マネジメント

 銀行融資の構成をどうするか――つまりは、「どの銀行から、いくらの融資を、どう受けるのが適切なのか」は、企業にとっての悩みどころの1つです。そこで今回は、銀行融資の構成を考える上でのポイントについて解説します。

まずは「借入一覧表」の作成から

 銀行融資の構成を考えるうえで、まず行うべきは「借入一覧表」の作成です。この一覧表に記載すべき項目は次のとおりです。

・銀行名

・現在の融資残高

・返済方法(返済間隔、返済金 額)

・金利

・担保の設定状況(根抵当権・ 抵当権の別、設定額)

・信用保証協会の保証付きか どうか

・資金使途(運転資金・設備資 金など)

・当初借入日

・最終返済日

・当初借入額

 この一覧表の作成で、現状の融資構成が把握できるようになります。その作業を終えたら、次に融資構成が適切かどうかを点検します。その際のチェックポイントは大きく2つ。以下、各ポイントについて説明しましょう。

(1)融資シェアは適正か

 銀行から融資を受けるうえで、最もやってはならないのは、融資取引の相手を1つの銀行に絞ることです。理由はシンプルで、「銀行間の競争原理が働かず金利が高止まりする」リスクや、「1つの銀行に融資を断られると、銀行から融資を受けるすべを失う」危険性があるあるからです。
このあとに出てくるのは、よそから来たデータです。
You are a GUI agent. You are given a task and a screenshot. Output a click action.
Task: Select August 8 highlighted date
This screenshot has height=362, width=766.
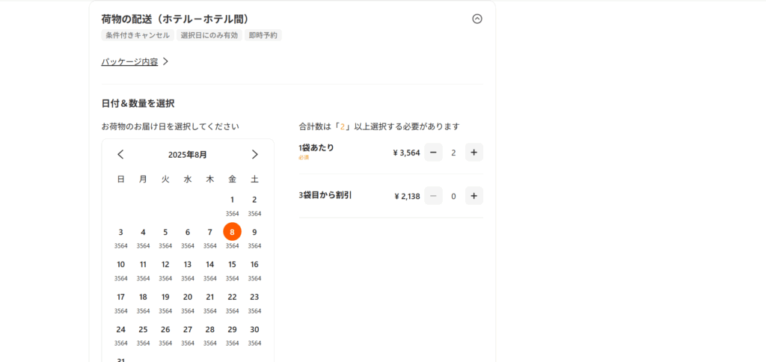point(232,232)
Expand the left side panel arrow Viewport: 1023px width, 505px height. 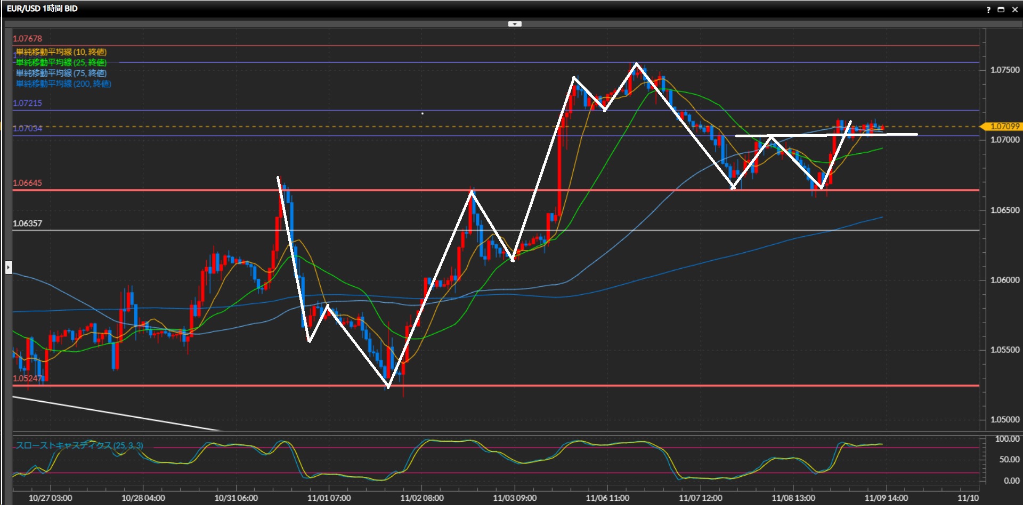(x=9, y=267)
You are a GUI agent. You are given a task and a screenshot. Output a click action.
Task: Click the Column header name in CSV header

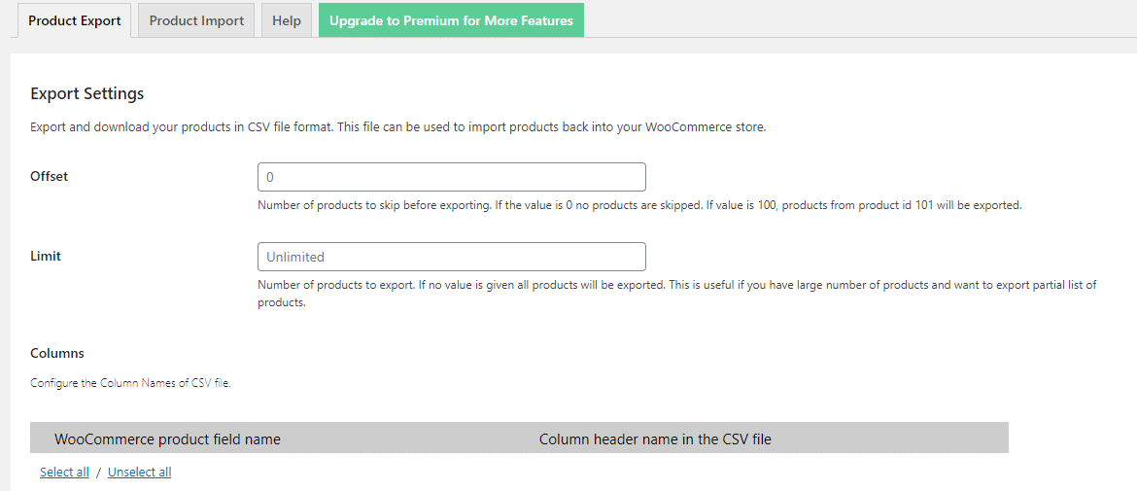click(x=656, y=439)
 業歴が長い企業の経営者の中には、「○○銀行とは先代からの付き合い。他行から融資を受けるような裏切り行為はできない」と考える方もおられます。

 ですが、当の銀行サイドは、他行から融資を受けることについて、「裏切り」とは考えませんし、さして気にもしません。融資を受けている銀行が1行しかないのであれば、2つ目、3つ目の銀行を探すべきなのです。

 一方、既に複数の銀行から融資を受けているのであれば、必ずチェックすべきは「融資シェア」です。例えば、融資構成が次のようになっているとしましょう。

・A銀行:6千万円

・B銀行:3千万円

・C信用金庫:1千万円

・総額:1億円

 この場合、融資シェアはA銀行が60%でB銀行が30%、そしてC信用金庫10%となります。このシェアを考えるうえで最も重要なのは、メーン銀行のシェアを高くし過ぎないことです。理想は、メーン銀行のシェアを40%以下に抑えることですが、最低でも60%を超えないようにしたいところです。